Exercise aim: Pull out each line of the records that contains the word "Task". Match the case exactly.

Data supplied:

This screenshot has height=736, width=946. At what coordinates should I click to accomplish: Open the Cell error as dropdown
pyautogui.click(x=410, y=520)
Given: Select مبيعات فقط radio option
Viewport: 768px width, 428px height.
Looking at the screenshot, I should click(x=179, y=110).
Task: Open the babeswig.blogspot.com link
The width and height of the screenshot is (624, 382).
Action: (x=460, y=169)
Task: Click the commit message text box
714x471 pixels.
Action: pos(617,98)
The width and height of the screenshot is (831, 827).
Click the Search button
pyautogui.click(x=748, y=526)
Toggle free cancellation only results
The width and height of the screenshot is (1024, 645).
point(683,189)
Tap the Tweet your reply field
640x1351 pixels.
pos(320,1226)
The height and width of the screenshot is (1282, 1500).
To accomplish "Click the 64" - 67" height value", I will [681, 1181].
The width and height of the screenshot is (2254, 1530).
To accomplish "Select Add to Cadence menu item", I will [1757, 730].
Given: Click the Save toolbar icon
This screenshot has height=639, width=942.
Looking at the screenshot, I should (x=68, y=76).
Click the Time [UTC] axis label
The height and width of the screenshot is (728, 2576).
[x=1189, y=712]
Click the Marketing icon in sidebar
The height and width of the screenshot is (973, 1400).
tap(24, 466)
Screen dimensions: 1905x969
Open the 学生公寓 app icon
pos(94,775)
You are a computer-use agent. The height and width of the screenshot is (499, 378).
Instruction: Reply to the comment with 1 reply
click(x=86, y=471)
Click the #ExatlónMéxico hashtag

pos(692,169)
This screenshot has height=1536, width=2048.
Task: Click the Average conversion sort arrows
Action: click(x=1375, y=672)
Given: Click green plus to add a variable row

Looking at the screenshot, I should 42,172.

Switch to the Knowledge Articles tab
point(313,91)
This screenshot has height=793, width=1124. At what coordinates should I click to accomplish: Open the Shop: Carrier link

Problem solution:
Task: Open the babeswig.blogspot.com link
Task: Click the commit message text box
Task: Click the Average conversion sort arrows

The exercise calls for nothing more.